The emission spectra can be characterized by their Commission Internationale de L’Eclairage (CIE) 1931 chromaticity coordinates (x, y) at different turn-on voltages, as shown in Fig. 6b, in which x ranges from 0.16 to 0.2 and y ranges from 0.12 to 0.21. Here shows the pure blue light emission.

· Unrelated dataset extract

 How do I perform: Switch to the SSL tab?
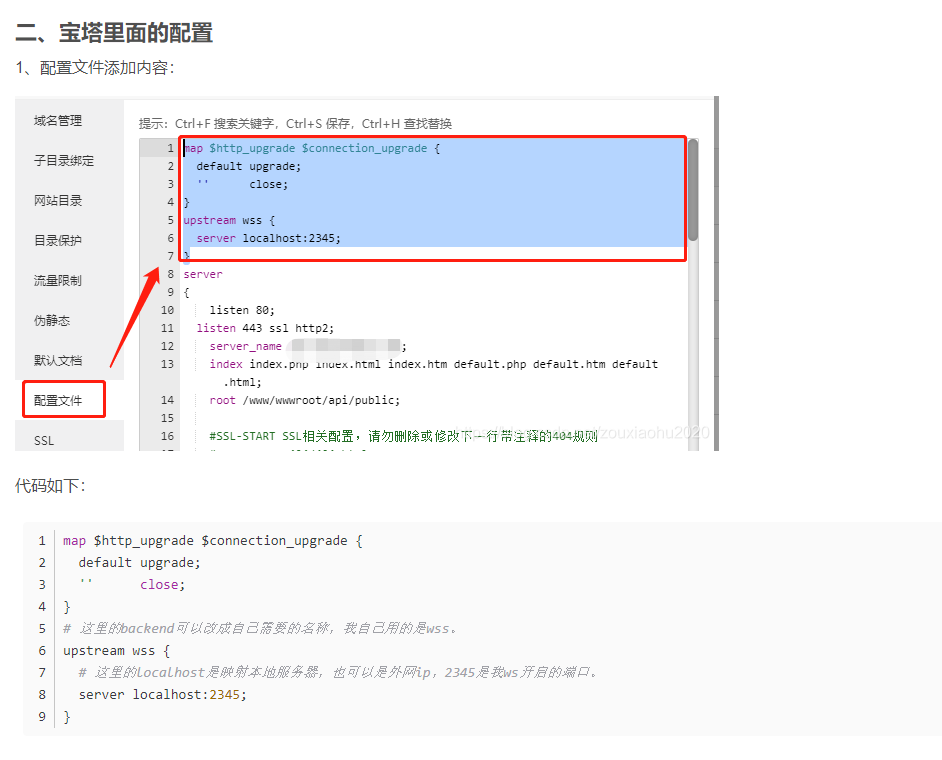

The luminance–voltage (LV) and current density–voltage (JV) characteristics of the PLED device shown in Fig. 7 indicates that the luminance and current density increase exponentially with the increase in forward bias voltage. This behavior is typical of diodes. The PLED device exhibits a maximum luminance of 980 cd/m2 at the voltage of 13.0 V, and a maximum current density of 726 mA/cm2 at the voltage of 14.4 V. Moreover, the JV curve indicates that the turn-on voltage of the PLED device is 8.54 V. The low electron mobility of a PLED device limits the efficient recombination of holes and electrons, resulting in a decrease in EL efficiency. The maximum EL efficiency of the PLED device based on FPF is 0.46 % at the current density of 12.5 mA/cm2, as shown in the inset.

Fig. 7
figure 7

Luminance–voltage (LV) and current density–voltage (JV) characteristics of ITO/PEDOT:PSS (50 nm)/FPF (40 nm)/Alq3 (20 nm)/LiF:Al (0.5:100 nm)

Conclusions

A blue light-emitting conjugated polymer (FPF) has been successfully synthesized by the palladium-catalyzed Suzuki coupling reaction. The chemical structures determined by 1H-NMR and FTIR are in agreement with the expected chemical structures. GPC and CV results indicate that the FPF has high molecular weight and is an electrochemically stable amorphous material. TGA and DSC show excellent thermal stability (T d > 450 °C) and high glass transition temperature (T g = 160 °C). Devices of the FPF emit deep blue-light with CIE coordinates of (0.16–0.2, 0.12–0.21). The maximum luminance and current density of FPF were found to be 980 cd/m2 and 726 mA/cm2, respectively. The maximum EL efficiency of the device based on FPF is measured to be 0.46 %, at the current density of 12.5 mA/cm2. The good EL properties afforded by the dendronized functional carbazole and oxadiazole side chains can give rise to efficient injection and transport of holes and electrons. The FPF could be a promising candidate for blue-light-emitting polymers.